Sun Jun 20 17:21:15 UTC 2021

(Note:  not disagreeing at all with Gerald, actually agreeing strongly 
... also, correct address this time!  Thanks Gerald!)

On 6/19/21 11:49 AM, Gerald Henriksen wrote:
> On Wed, 16 Jun 2021 13:15:40 -0400, you wrote:
>
>> The answer given, and I'm
>> not making this up, is that AMD listens to their users and gives the
>> users what they want, and right now they're not hearing any demand for
>> AVX512.

More accurately, there is call for it.  From a very small segment of the 
market.  Ones who buy small quantities of processors (under 100k volume 
per purchase).

That is, not a significant enough portion of the market to make a huge 
difference to the supplier (Intel).

And more to the point, AI and HPC joining forces has put the spotlight 
on small matrix multiplies, often with lower precision.  I'm not sure 
(haven't read much on it recently) if AVX512 will be enabling/has 
enabled support for bfloat16/FP16 or similar.  These tend to go to GPUs 
and other accelerators.

>> Personally, I call BS on that one.

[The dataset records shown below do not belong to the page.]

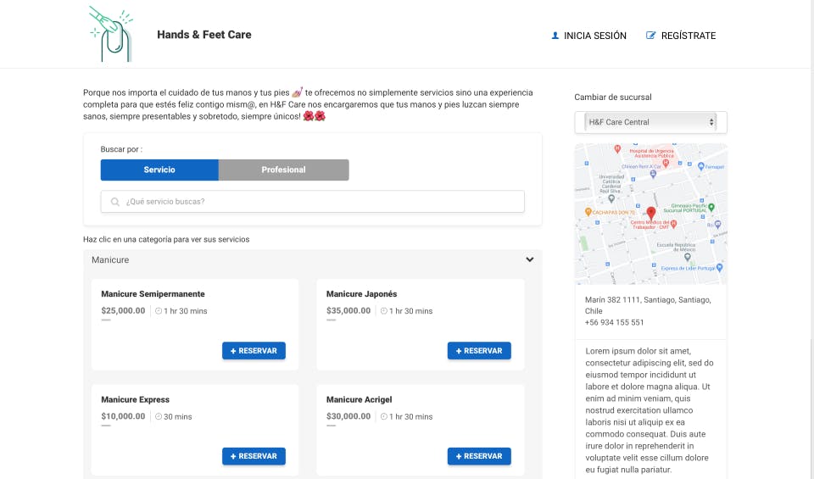
Task: Switch search mode to Servicio
Action: pos(159,170)
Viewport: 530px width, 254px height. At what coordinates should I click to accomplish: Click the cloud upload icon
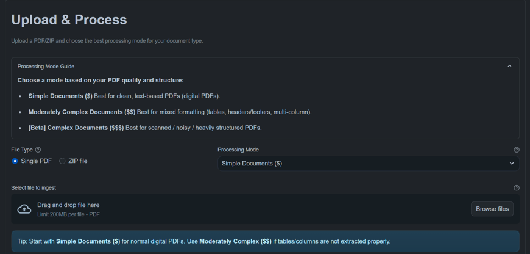pyautogui.click(x=24, y=209)
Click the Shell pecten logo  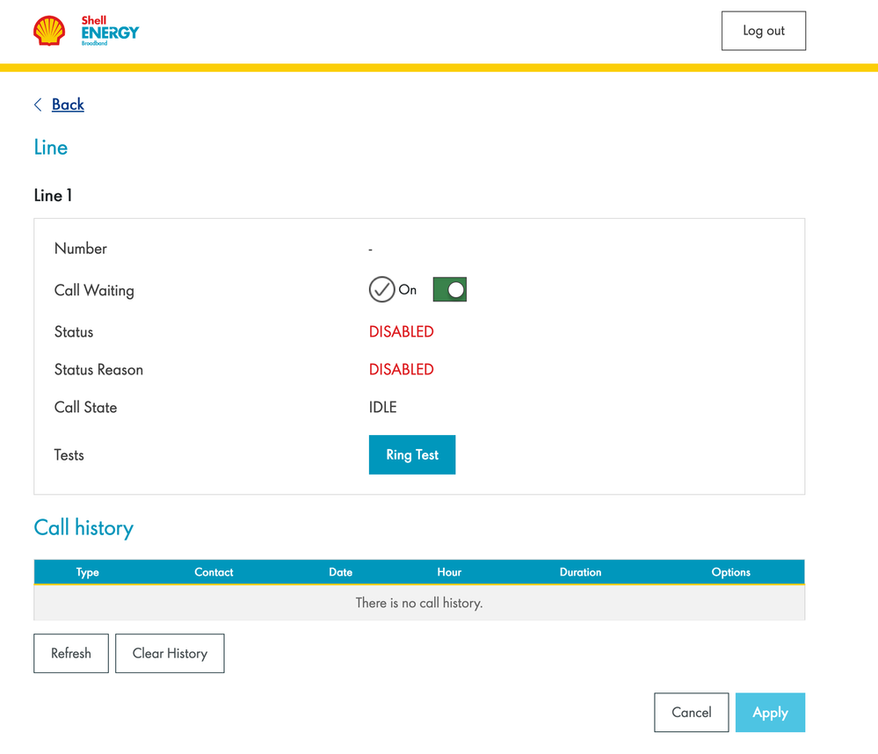[49, 31]
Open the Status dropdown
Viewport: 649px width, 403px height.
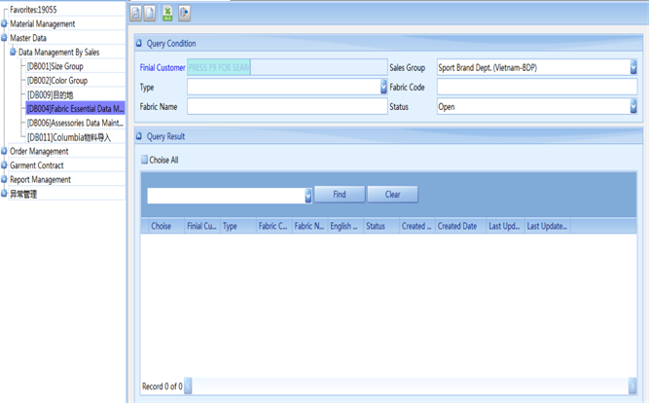[x=632, y=107]
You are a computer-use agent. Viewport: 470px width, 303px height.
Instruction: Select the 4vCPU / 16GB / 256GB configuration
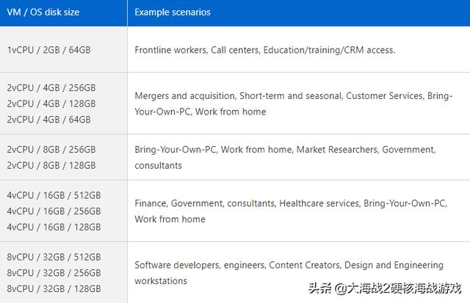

I can't imagine anyone in the HPC
>> community saying "we'd like processors that offer only 1/2 the floating
>> point performance of Intel processors".
> I suspect that is marketing speak, which roughly translates to not
> that no one has asked for it, but rather requests haven't reached a
> threshold where the requests are viewed as significant enough.

This, precisely.  AMD may be losing the AVX512 users to Intel. But 
that's a small/miniscule fraction of the overall users of its products.  
The demand for this is quite constrained. Moreover, there are often 
significant performance consequences to using AVX512 (downclocking, 
pipeline stalls, etc.) whereby the cost of enabling it and using it, far 
outweighs the benefits of providing it, for the vast, overwhelming 
portion of the market.

And, as noted above on the accelerator side, this use case (large 
vectors) are better handled by the accelerators.  There is a cost 
(engineering, code design, etc.) to using accelerators as well.  But it 
won't directly impact the CPUs.

>> Sure, AMD can offer more cores,
>> but with only AVX2, you'd need twice as many cores as Intel processors,
>> all other things being equal.

... or you run the GPU versions of the code, which are likely getting 
more active developer attention.  AVX512 applies to only a miniscule 
number of codes/problems.  Its really not a panacea.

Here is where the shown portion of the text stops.